Hey Christina, you found the right place if you want to connect with openly compassionate people that won't try and comfort you with fairy tales. I am so sorry for your loss. It is a tragedy to lose someone you love, especially a child. I could not imagine what you feel, but I can offer some words of relief.....my way.
I am not into reincarnation or anything, but I believe that the things we are as humans, the simple elements of the universe, return to the universe and the energy we are as living beings becomes a part of the cosmic harmony. I'm not going to tell you any god stories or tell you it is the "will of god", etc...etc... or any other nonsense.
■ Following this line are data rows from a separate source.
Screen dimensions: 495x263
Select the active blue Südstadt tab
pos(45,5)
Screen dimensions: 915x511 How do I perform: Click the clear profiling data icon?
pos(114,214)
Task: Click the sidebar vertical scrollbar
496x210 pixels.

All I know is that when we pass, we in some way join the else and become one with the magnificent infinity.
We have no control over the death of others, but we can take in the joy of knowing that they are at peace, they feel no pain or fear and who they were lives forever etched in time.
My most sincere love and sympathy is extended to you....may peace be with you.
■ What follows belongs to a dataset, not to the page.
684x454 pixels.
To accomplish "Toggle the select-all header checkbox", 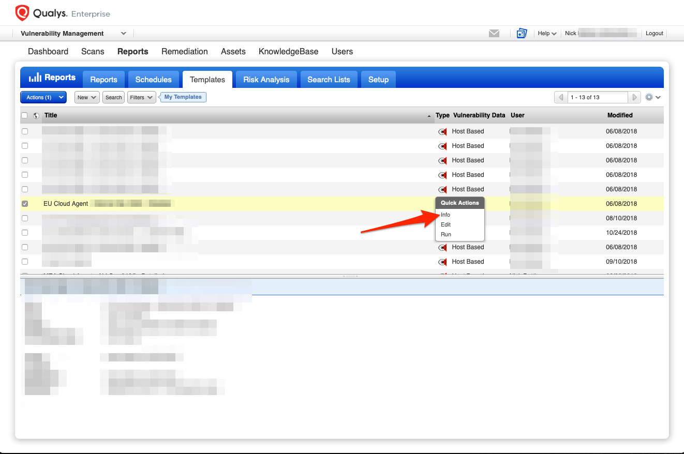I will click(x=24, y=115).
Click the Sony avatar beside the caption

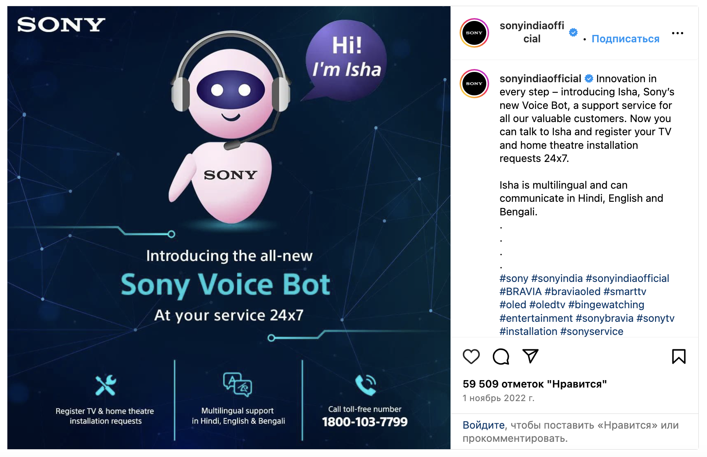click(474, 83)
I can't possibly understand what you're going through and hope I never have to find out firsthand what hell it must be (I have 18 and 16 year old sons - the loss of either is unimaginable). For what its worth, you and yours have my sincere and deepest sympathies.
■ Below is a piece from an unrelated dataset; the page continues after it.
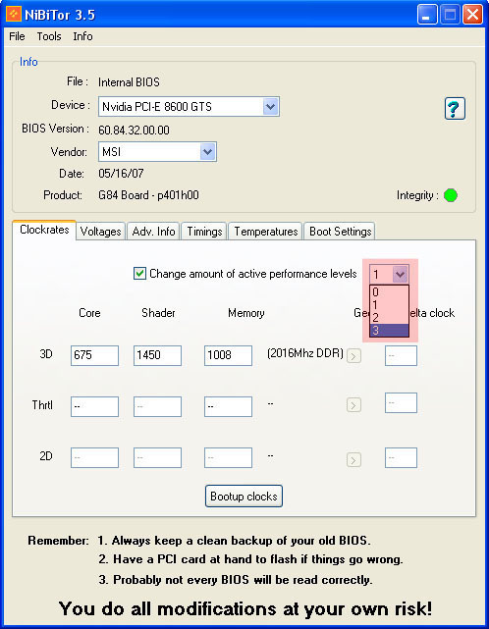
Task: Click the Thrtl row arrow button
Action: [x=353, y=405]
I think Kristy has said it perfectly. Keeping alive and passing on to others who and what he was, today and in future, is a wonderful way to find some measure comfort and continue to enjoy life. And BRAVO for starting the Godless Greif group - there really can be strength in numbers, and you given others a place to begin to find their strength again.
Welcome to Atheist Nexus Christina. I'm Kris from Australia. I am so sorry for your terrible loss. I'd like to share with you how our family dealt with my father's death many years ago. We laughed. We remembered him with such joy. We laughed at all the funny things he said and all the silly things he did. If something happened, to which he would have responded with a familiar phrase, we'd repeat it for him.
We say, "Norm would have loved this ...." without any sense of loss now. It's a way of including his memory into present events. We know if he still lived our house would be groaning under the weight of the latest computers, plasma television, x-boxes, wii's, blackberries, and surround sound systems!!!! Thank the Flying Spaghetti Monster he didn't live to see the technological age in full flight - we'd be stony broke!
As atheists we don't hold a belief in the hereafter. But our loved ones remain very much 'alive' through our memories. It is our responsibility to keep those memories joyful and not bury them in grief. That way, we can pass on the memory of our lost loved one down the generations as a real, three dimensional, joyous human being - not some dusty faded memory of a life piously grieved. With biggest, warmest hugs, Kris
she is ok...she went through 6 rounds of chemo and a stem cell transplant she finally finished it all and came home thet December but this dec they found another tumor,,,,,so far it hasnt grown so the docs are pretty sure it isnt cancer again but they are keeping a close eye on it with MRIs every 8 weeks
I lost my husband 3 years ago and I can tell you nothing anyone says will really make you feel better, there isnt a majic word but knowing people cared and were there for me to talk to if I needed it was comforting.I understand where you are coming from when people say things like that.My husband had cancer,he was diagnosed 10/05 and passed away 5/06 a month before he passed away our 22 month old was diagnosed with a malignant brain tumor.I was so sick of people telling me god did things for a reason, that when he closed 1 door he opened another, that he didnt give us more than we could handle becuase that was all BS.I am here for you anytime and I am so sorry for your loss and the pain you are feeling.I am deeply grateful to you child for defending us and our country,it seems inpossible now to imagine a time when you wont feel like a walking open wound but it will come,,I dont remember how far out from his passing it was but one day I realized I was able to look back at memories and enjoy them and smile with out crying and that was a wonderful day, I felt like I had gotten a part of him back to be able to enjoy the memories.
First off..let me just say what a brave and strong woman you are. Please don't take that as cliche...I truly mean it. That you are even comprehensive leaves me in awe..I don't know that I would have the strength to survive after losing a child. No parent should ever have to bear witness to such grief. I recently lost my younger son's father to a shotgun accident. His mother is falling apart while trying to hang on. I still have trouble with it. It is very annoying and patronizing when I hear those damn religious platitudes you mentioned--they are not comforting, but ridiculous. Thank you for posting this...and welcome to the nexus!